I liked the idea of Isaac to show a few, presumably dead, side-projects. Also I don't have a better idea for an article this week, so I'll do the same :D
I started a platformer because I wanted to learn about making browser games. Used Crafty for this, but never finished it.
Games, especially real-time games, are a whole different category of software than the stuff I used to.
With the entity component system used here I learned about other architecture patterns than MVC.
Performance is king here.
Also, better use frameworks that are actively maintained.
I started to re-write the platformer with Phaser (classic side-project misstake :D).
I also never finished it.
While using a actively maintained framework was better in terms of (community) support, I found out that game devs operate differently.
There are some pros with bad-ass theoreticall and technical skills out there, but most game devs are just people who want to create their game and ship it.
I worked with Ember for a year, because some projects at university required it. In this time I found out about LiveScript (the days before ES2015 :D) and I was totally sold on syntactially significant whitespace languages.
I build a plugin for Gulp to convert the Emblem templating language to Embers Handlebars.
This was before I found out about WebPack and how flexible NPMs
package.json scripts are, also I switched to React shortly after and didn't have any use for it anymore.
But, I actually finished it :D
How to publish a real library on NPM that people actually use.
A todo list I wrote with Ember. I used this to learn about LiveScript (again, pre ES2015 era).
With browser APIs you can get really far without the need of a back-end.
Gulp was a nicer tool than Grunt, but later I discovered Webpack and never came back to it.
Simple design can get you very far.
The "Schichtdienstplaner" (German for shift planner) is an app I wrote for my girlfriend. She is a nurse and works in shifts. There are different types of shifts but not many.
This tool is basically a different UI for Google calender and lets her input her shifts with only a few clicks each month.
I think this was the first side-project after switching to React.
And: I finished it, but I didn't change it since then, but well, the APIs didn't change and so it still works like a charm.
How to integrate with the Google calender API.
How to get Preact running in the browser without any build step.

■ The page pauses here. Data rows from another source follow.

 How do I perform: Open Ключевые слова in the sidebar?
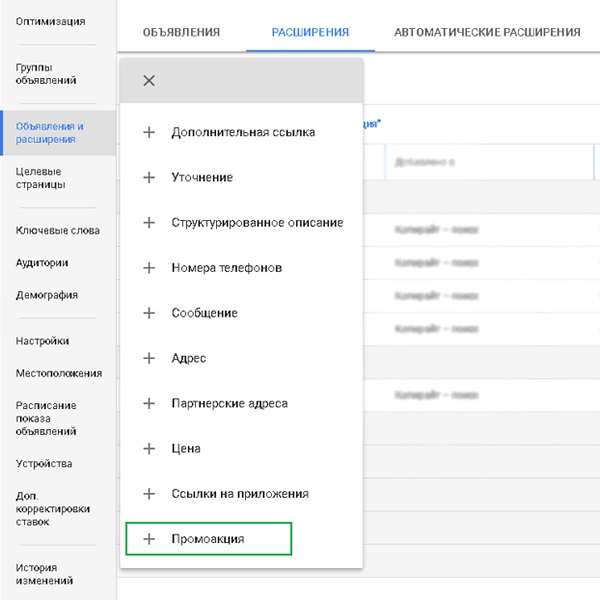57,231
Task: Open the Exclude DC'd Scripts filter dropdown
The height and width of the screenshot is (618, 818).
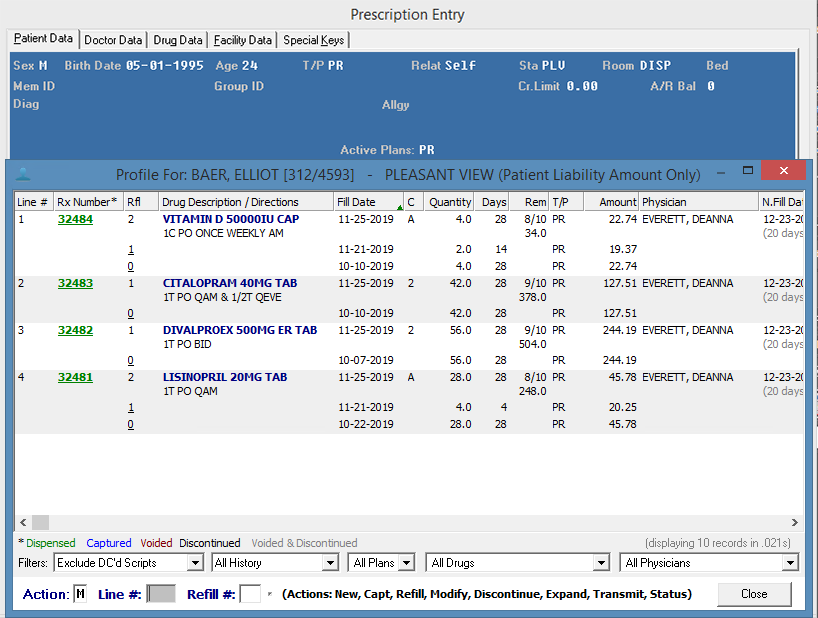Action: tap(195, 563)
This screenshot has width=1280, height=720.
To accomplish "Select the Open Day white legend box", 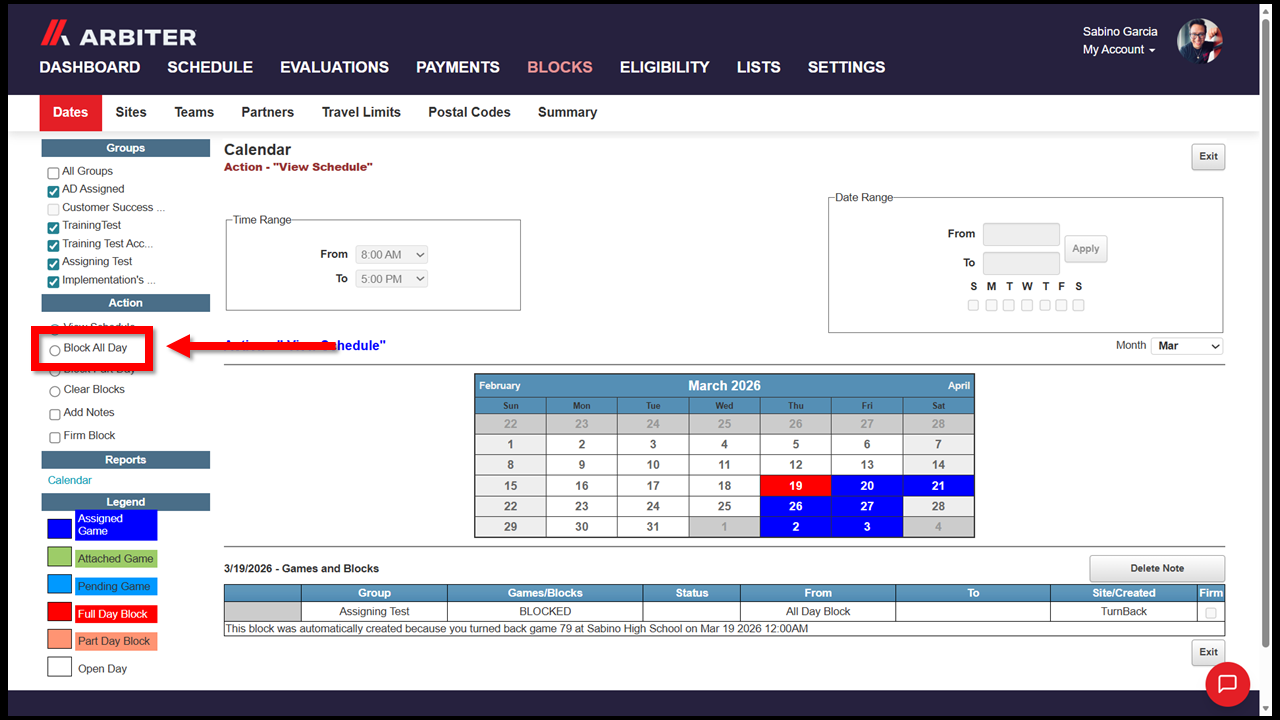I will point(60,667).
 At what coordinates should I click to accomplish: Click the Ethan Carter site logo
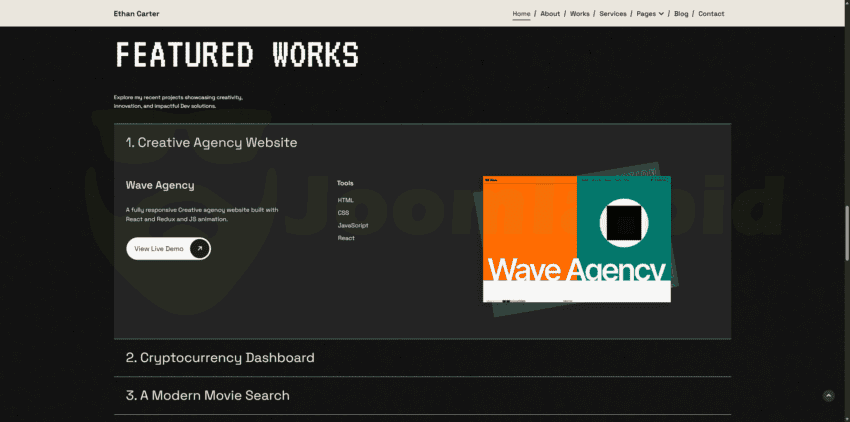[136, 14]
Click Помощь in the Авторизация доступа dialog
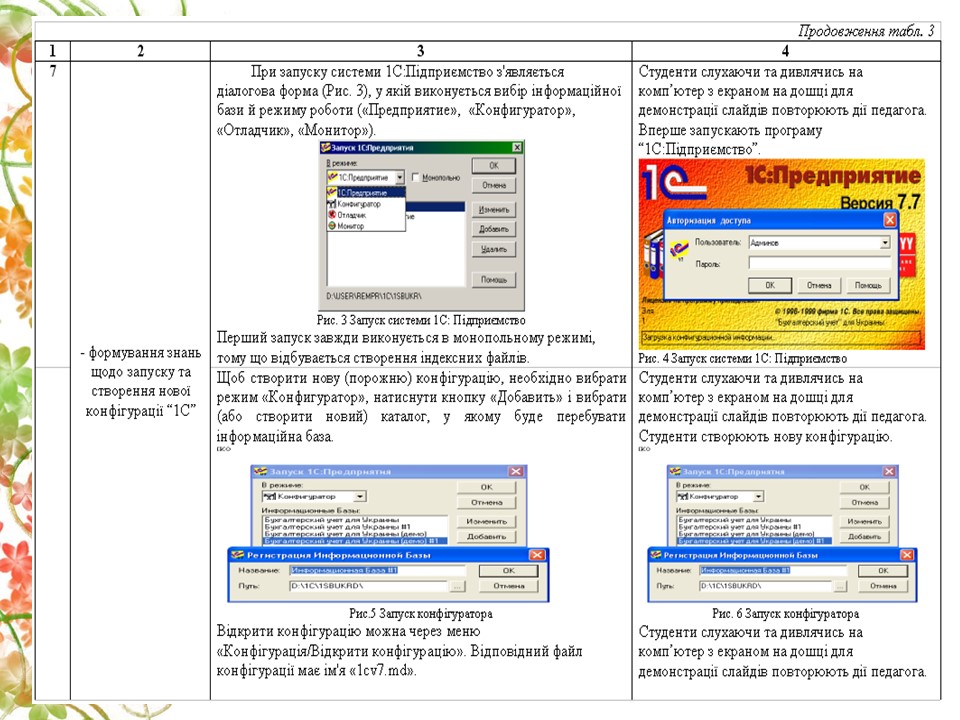This screenshot has height=720, width=960. pyautogui.click(x=867, y=285)
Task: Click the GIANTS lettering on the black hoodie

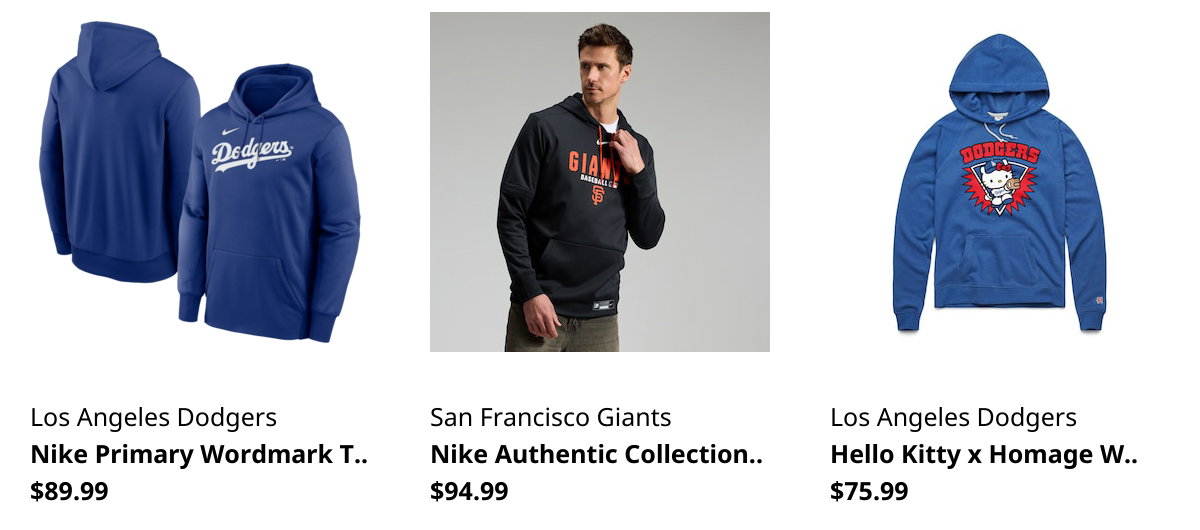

When I started blogging, I created many example repositories to explain some concepts. They are basically all "finished" side-projects, because they are examples.
It really helped me to revisit the topics when writing the articles, often I had the impression "I know this" just to learn it for real while writing, hehe.
A repo I used to write down some things I learned while doing mobile development with React-Native.
I still update it once in a while, but I guess it's always or never finished, depending on your point of view.
I basically write down what I learned while working as a mobile app developer, so nothing really learned from this project.
A serverless clicker game I build for a dev.to contest. I kinda finished it, but it isn't really fun to play.
Was my first serverless project.
I learned much about serverless technology in general.
Had to work with AWS SAM, Lambda, API-Gateway, Step Functions and DynamoDB.
A tutorial I created in 2015 a few months after I switched from Ember to React. My most popular repo on GitHub that helped me to score some contracting gigs and a book deal.
The only project I finished AND maintained over multiple years.
You can create things many people like even if you aren't a major skiller on the topic.
Finding a prominent person to promote your work is more important for success than everything else, lol.
While I didn't finish all of my projects, every one of them helped me. Some helped me to learn new things about technology or industries, some helped me with finding jobs.
I know that few people have time to pour into this kind of stuff, but it really can pay off in terms of knowledge at least.